[[ Information open ]]

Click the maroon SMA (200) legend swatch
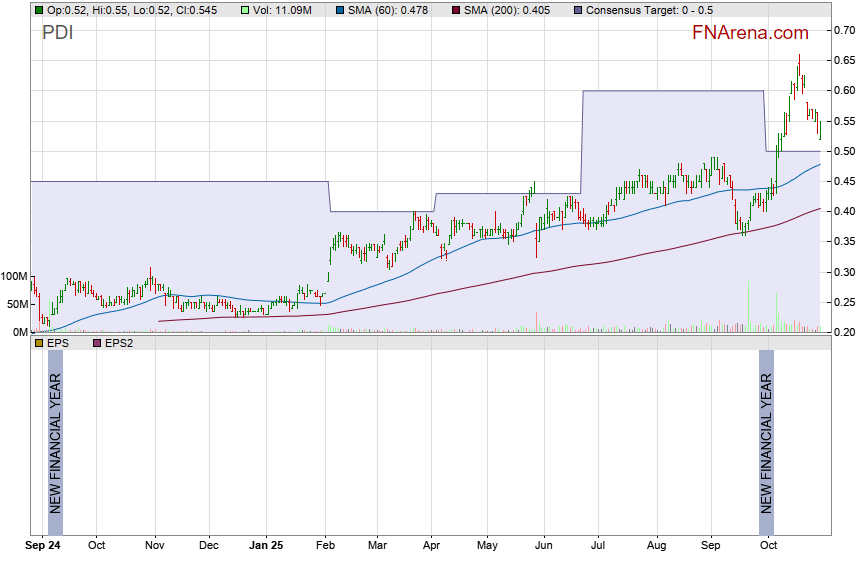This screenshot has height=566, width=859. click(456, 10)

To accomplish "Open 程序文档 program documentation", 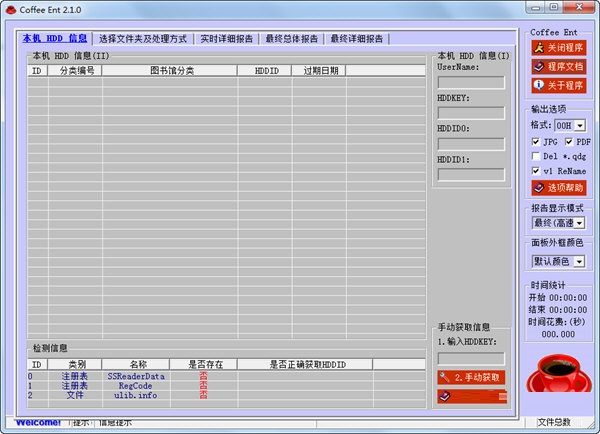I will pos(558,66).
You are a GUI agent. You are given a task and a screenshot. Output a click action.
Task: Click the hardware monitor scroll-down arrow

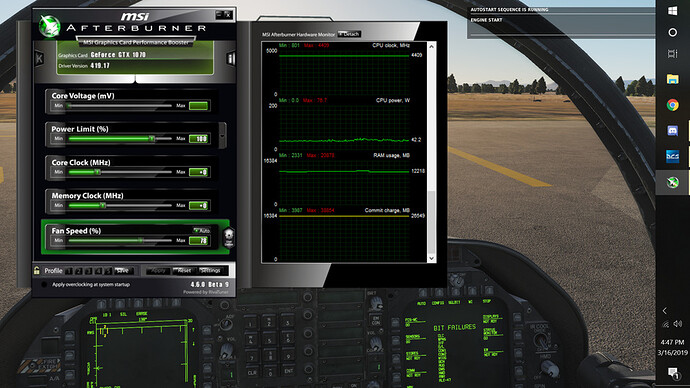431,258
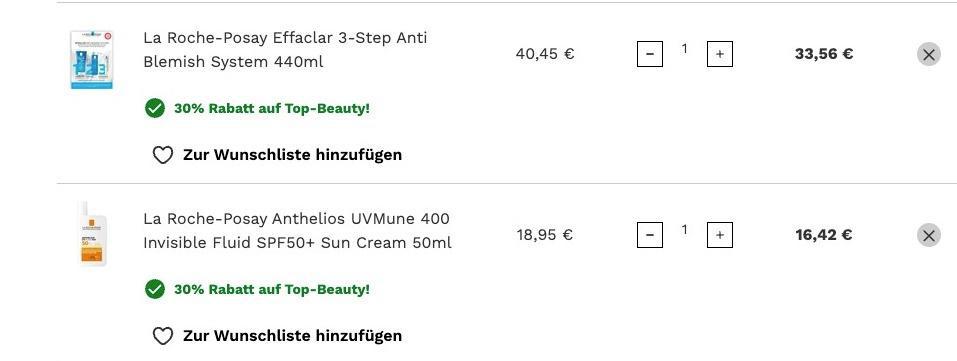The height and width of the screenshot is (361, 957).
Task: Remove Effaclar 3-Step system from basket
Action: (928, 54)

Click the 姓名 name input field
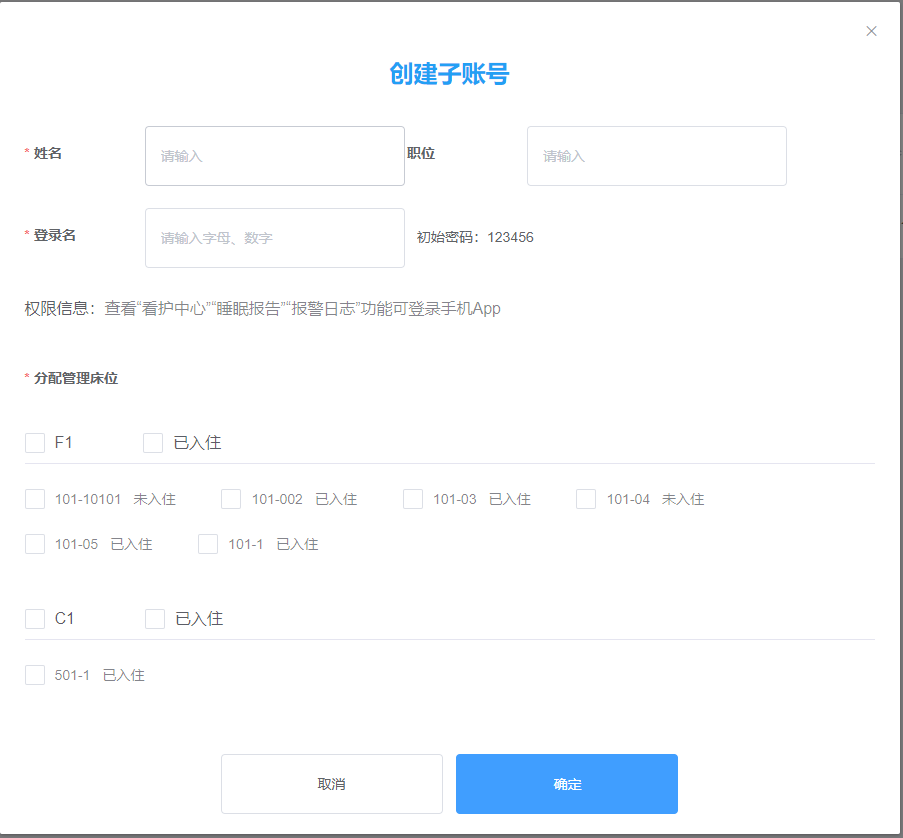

[[ Information closed ]]
[[ Information open ]]

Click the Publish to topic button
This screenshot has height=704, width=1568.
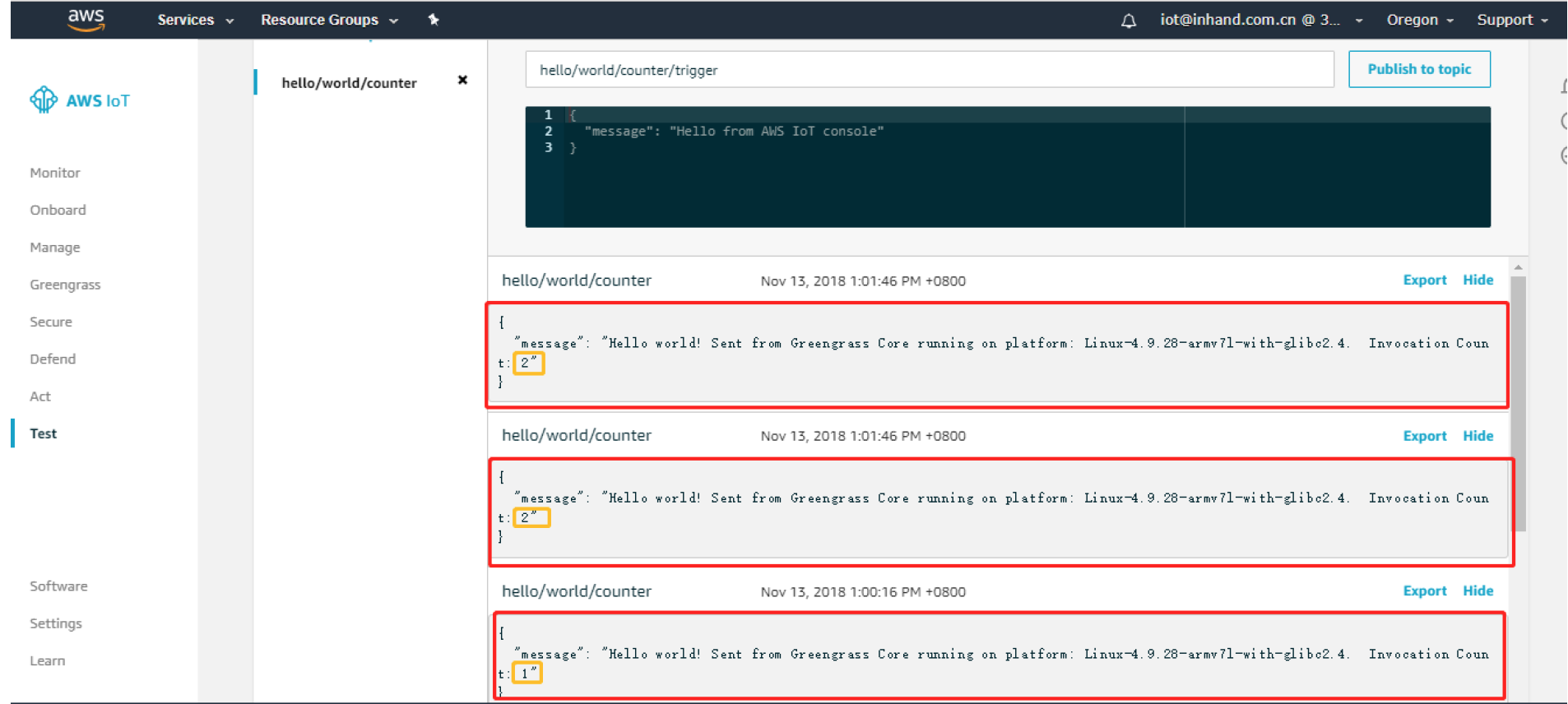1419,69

[[ Information closed ]]
[[ Information open ]]

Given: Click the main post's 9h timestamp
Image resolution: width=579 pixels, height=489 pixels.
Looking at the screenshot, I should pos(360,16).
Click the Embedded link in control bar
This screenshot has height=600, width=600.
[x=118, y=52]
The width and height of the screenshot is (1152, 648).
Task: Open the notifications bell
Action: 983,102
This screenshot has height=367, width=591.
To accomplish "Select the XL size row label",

[[ Information closed ]]

Return a word-for-word copy of the lines above from the one holding "Given: Click the main post's 9h timestamp" through the one holding "the XL size", with both of them included and nothing besides.

Given: Click the main post's 9h timestamp
Image resolution: width=579 pixels, height=489 pixels.
Looking at the screenshot, I should pos(360,16).
Click the Embedded link in control bar
This screenshot has height=600, width=600.
[x=118, y=52]
The width and height of the screenshot is (1152, 648).
Task: Open the notifications bell
Action: 983,102
This screenshot has height=367, width=591.
To accomplish "Select the XL size row label",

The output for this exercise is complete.